Qui est soumis à l'obligation alimentaire ?
Les débiteurs alimentaires
Les personnes pouvant être sollicitées vis-à-vis d'un parent âgé en difficulté sont, par ordre de priorité :
1. Les enfants — premiers débiteurs alimentaires, qu'ils soient biologiques, adoptifs ou reconnus. L'adoption simple et l'adoption plénière créent toutes deux l'obligation.
2. Les petits-enfants — à titre subsidiaire, si les enfants sont eux-mêmes dans l'impossibilité de payer (décédés, insolvables ou dispensés par le juge).
3. Les gendres et belles-filles — uniquement si leur conjoint (enfant du bénéficiaire) et les enfants issus de cette union sont vivants. Le divorce ne supprime pas cette obligation, mais le décès du conjoint qui créait le lien d'alliance la fait disparaître.
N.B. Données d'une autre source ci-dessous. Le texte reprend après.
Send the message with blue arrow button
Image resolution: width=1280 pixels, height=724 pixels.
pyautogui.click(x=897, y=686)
Important : les enfants non biologiques (beaux-enfants nés d'une autre union), les neveux, nièces, frères et sœurs ne sont pas soumis à l'obligation alimentaire descendante. Seuls les liens de filiation directe ou d'alliance par mariage créent cette obligation.
Les cas d'exonération ou de dispense
Le juge peut dispenser un débiteur de l'obligation dans deux situations principales :
- Abandon grave : si le parent a abandonné l'enfant pendant sa minorité, exercé des violences, ou manqué gravement à ses obligations parentales, le juge peut exonérer totalement l'enfant (Art. 207 CC). Cette dispense doit être demandée au tribunal judiciaire avec des preuves tangibles.
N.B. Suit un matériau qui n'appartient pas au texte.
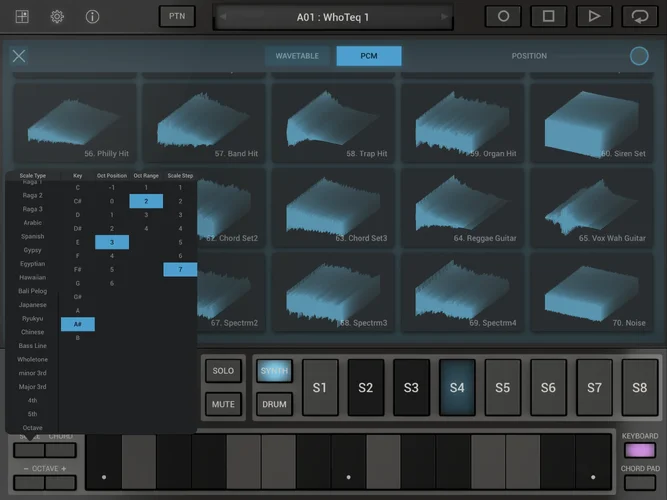667x500 pixels.
Task: Toggle the MUTE button
Action: coord(223,404)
- Insolvabilité : si le débiteur est lui-même dans une situation financière précaire (revenus en dessous du seuil de précarité, charges incompressibles élevées), le juge peut fixer une contribution nulle.
Comment le Conseil Départemental déclenche l'obligation
Lorsqu'un parent dépose un dossier d'Aide Sociale à l'Hébergement (ASH), le Conseil Départemental adresse un questionnaire à chaque obligé alimentaire pour évaluer ses ressources. Cette enquête est obligatoire.
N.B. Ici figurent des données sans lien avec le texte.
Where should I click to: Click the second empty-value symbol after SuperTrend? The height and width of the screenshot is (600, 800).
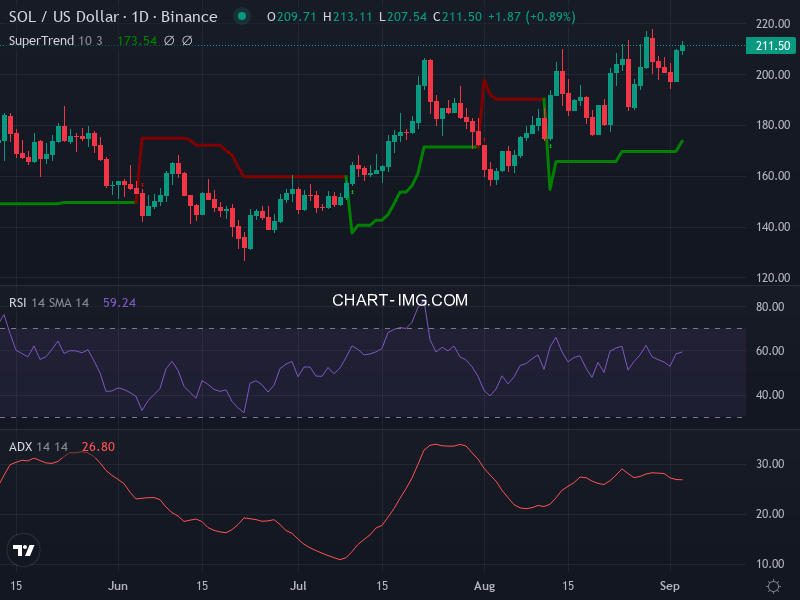(187, 41)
Le département transmet ensuite le dossier au tribunal judiciaire (pôle famille) si la famille conteste la contribution demandée ou ne répond pas. Le juge fixe alors la contribution de chaque obligé.
Si la famille accepte de contribuer volontairement, une convention amiable peut être signée directement avec le département, évitant le recours au juge.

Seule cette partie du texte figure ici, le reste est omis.